Goal of the exercise:
Pictures are to be left out; every line from the one with "The height and" through the end of the data must be transcribed exactly.
Excerpted records Block Start
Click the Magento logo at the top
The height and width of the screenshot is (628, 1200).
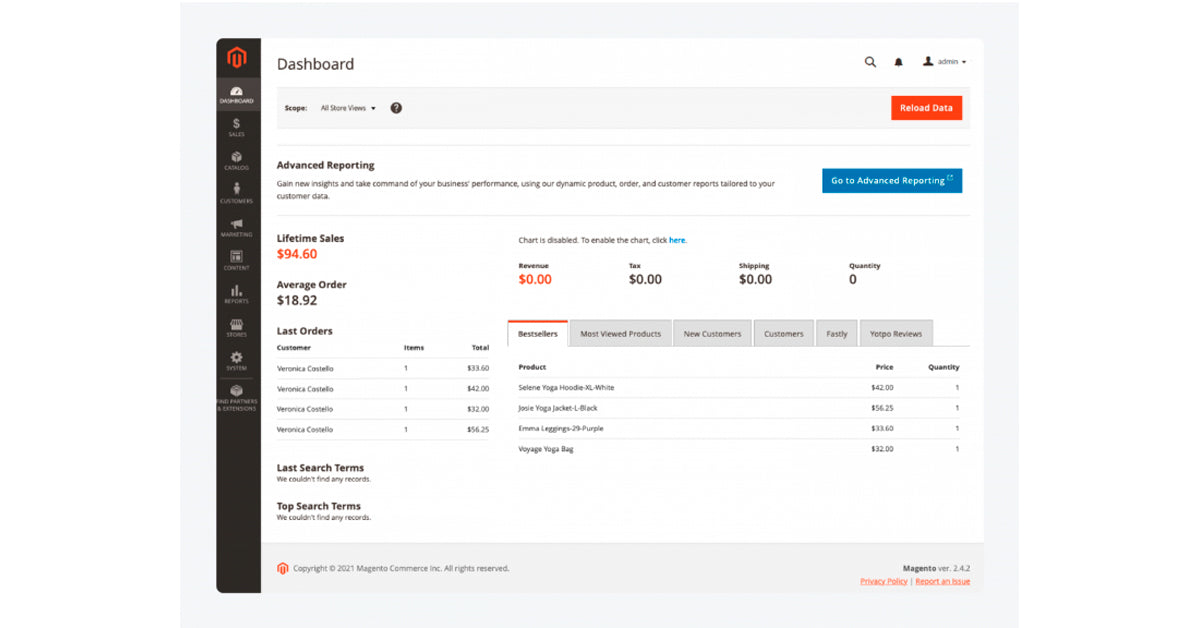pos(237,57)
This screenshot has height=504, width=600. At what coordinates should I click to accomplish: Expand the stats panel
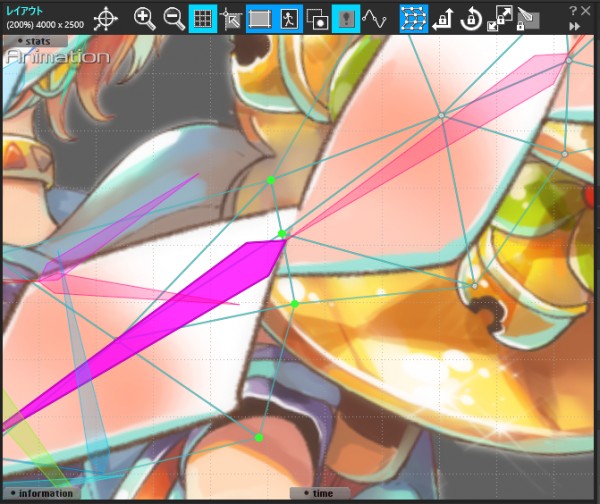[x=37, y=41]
Excerpted records Block End
Task output:
The height and width of the screenshot is (628, 1200).
pos(237,57)
This screenshot has height=504, width=600. At what coordinates should I click to accomplish: Expand the stats panel
[x=37, y=41]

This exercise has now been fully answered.